Su primer impacto lo dio en la fiesta de W Magazine junto a Bloomingdale’s, donde lució una reinterpretación del clásico vestido camisero. Esta versión en seda negra prescindía por completo de los botones para dejar paso a un escote profundo que descendía hasta el ombligo. La prenda se ceñía a la cintura con un cinturón en el mismo tejido, y el largo midi aportaba equilibrio visual. Unas sandalias minimalistas y un clutch rígido completaron este look que resumía perfectamente la sensualidad sofisticada de EmRata.

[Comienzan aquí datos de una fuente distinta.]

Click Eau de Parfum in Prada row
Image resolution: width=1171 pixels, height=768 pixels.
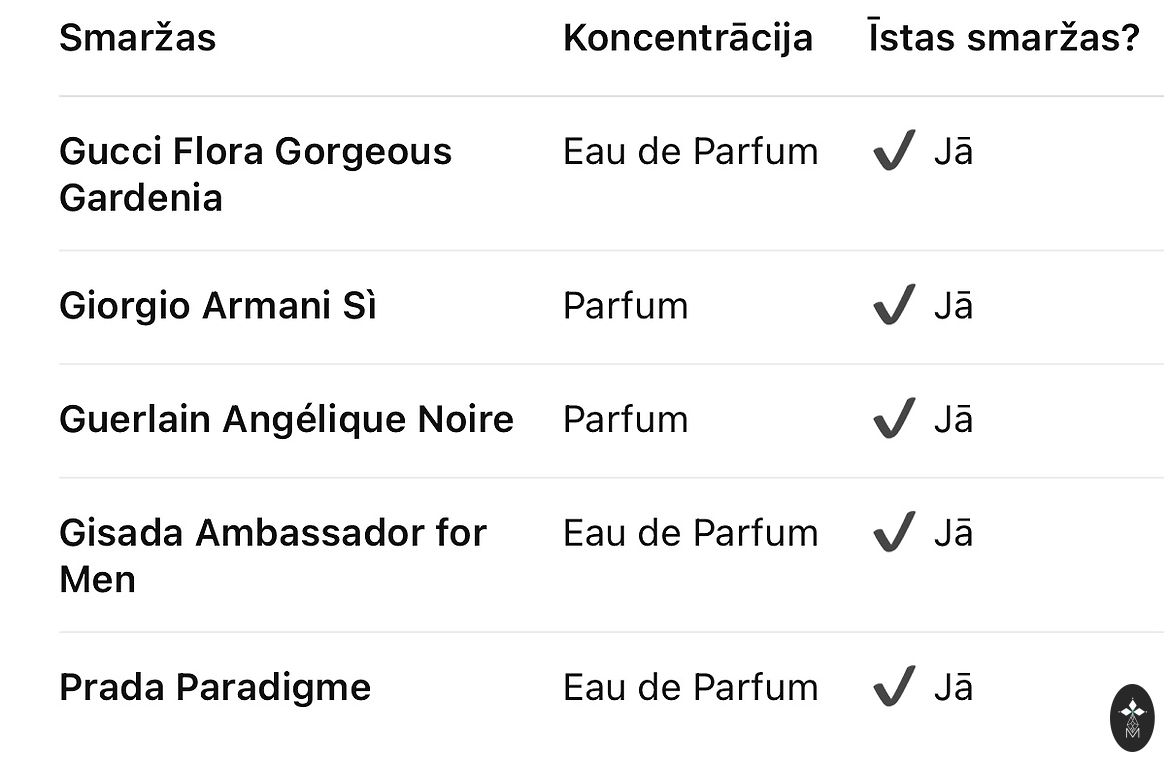(690, 687)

Días más tarde, en el front row del desfile de Calvin Klein, la autora de My Body volvió a captar todas las miradas con un vestido aparentemente discreto. Desde el frente, el diseño de punto negro presentaba cuello cerrado y mangas estilo cap sleeve. Sin embargo, al girar, revelaba laterales abiertos que dejaban al descubierto costado, cintura e incluso parte del glúteo. El efecto fue maximizado al llevarlo sin sujetador, en un guiño arriesgado y elegante al mismo tiempo.

Para cerrar su trilogía de looks monocromáticos, Emily Ratajkowski asistió a la exclusiva Chopard Ice Cube Party enfundada en un traje sastre negro sin camisa ni sujetador. La chaqueta abierta dejaba entrever un sutil escote hasta el ombligo, equilibrado con pantalones rectos y sandalias de tiras finas. El resultado: una lección de cómo transformar un clásico masculino en una declaración de poder femenino.